It **auto-detects** the request format per call, so it works with **any**
OpenAI-compatible API and **Anthropic** out of the box — no code changes, just a
base-URL swap.

### Works with

Anything that speaks the **OpenAI** chat format — OpenAI, OpenRouter, Groq, Together,
Mistral, DeepSeek, Fireworks, and local servers like **Ollama**, **vLLM**, and
**LM Studio** — plus **Anthropic** (Claude). `contextmeter` figures out which format
each request uses on its own.

## Install

    uv pip install contextmeter

## Use

Start the meter (provider is auto-detected; defaults to forwarding to OpenAI):

    contextmeter

Then point your app's base URL at `http://localhost:8765`. To forward somewhere else
(Anthropic, a local server, OpenRouter, …), just set `--upstream`:

    contextmeter --upstream https://api.anthropic.com
    contextmeter --upstream http://localhost:11434

`--provider` is optional — pass `openai` or `anthropic` only if you want to pin the
format instead of letting it auto-detect.

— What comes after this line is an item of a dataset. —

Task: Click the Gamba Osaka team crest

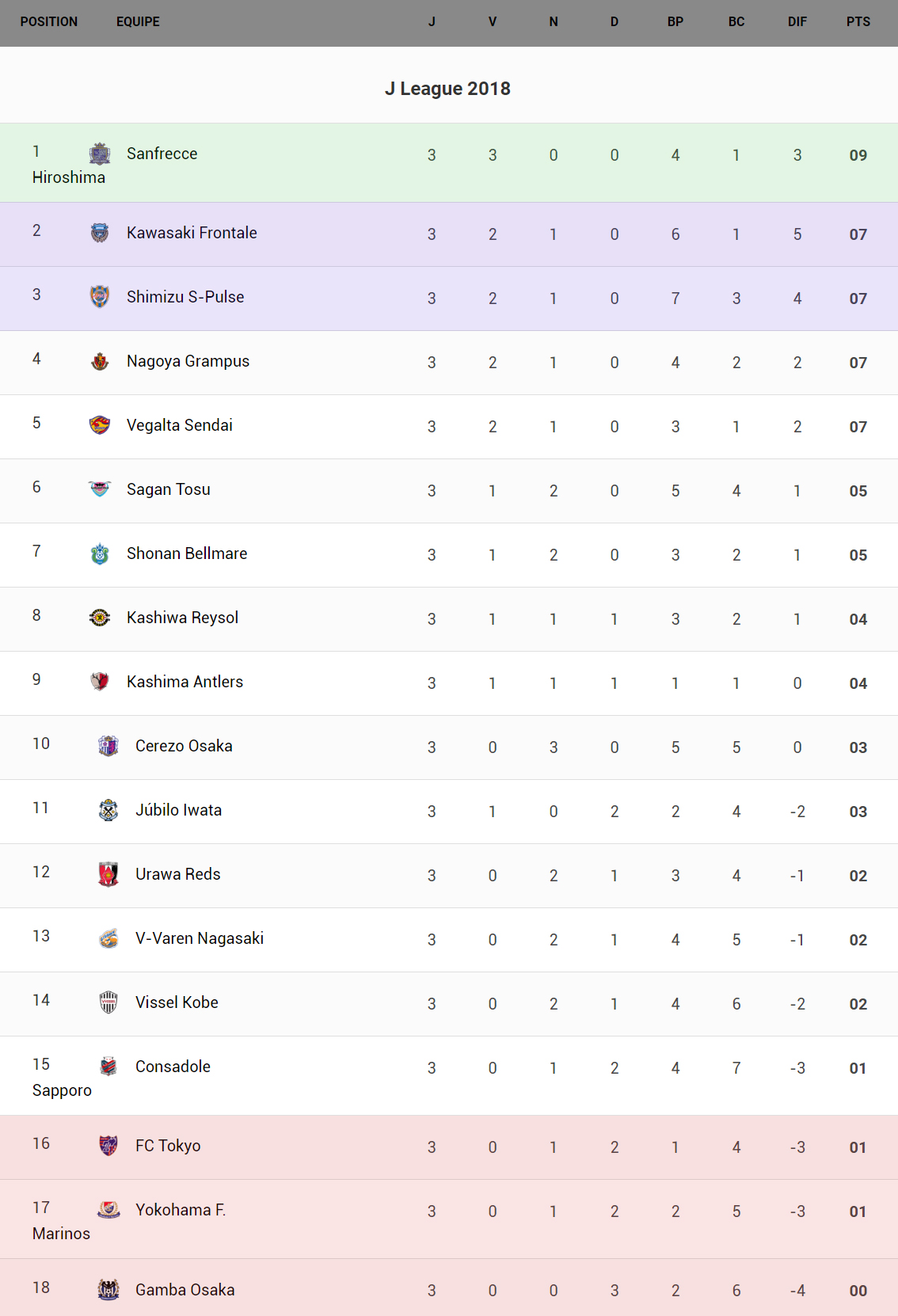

> **Note:** pass the **host root** as `--upstream`, not the `/v1` endpoint. Your LLM
> client already appends the path (e.g. `/v1/chat/completions`), so use
> `http://localhost:11434` — not `http://localhost:11434/v1` (which would double the
> path to `/v1/v1/...`).

## Why

Most developers have no idea what's eating their context window. Tool definitions
alone can consume 40–60% before the first message. `contextmeter` shows you, live,
in your terminal.

## Status

Early. Supports OpenAI-compatible + Anthropic request analysis with automatic
per-request provider detection. Token counts are approximate (tiktoken-based; Anthropic
is approximated). Responses are currently buffered (no token-by-token streaming
pass-through yet), and the breakdown counts message text but not yet the model's emitted
`tool_calls`/`tool_use` argument payloads.

Roadmap: native Google Gemini schema; streaming pass-through; count tool-call argument
payloads in History; Python wrapper entry point (no proxy); pricing/limits auto-refresh;
richer Textual UI.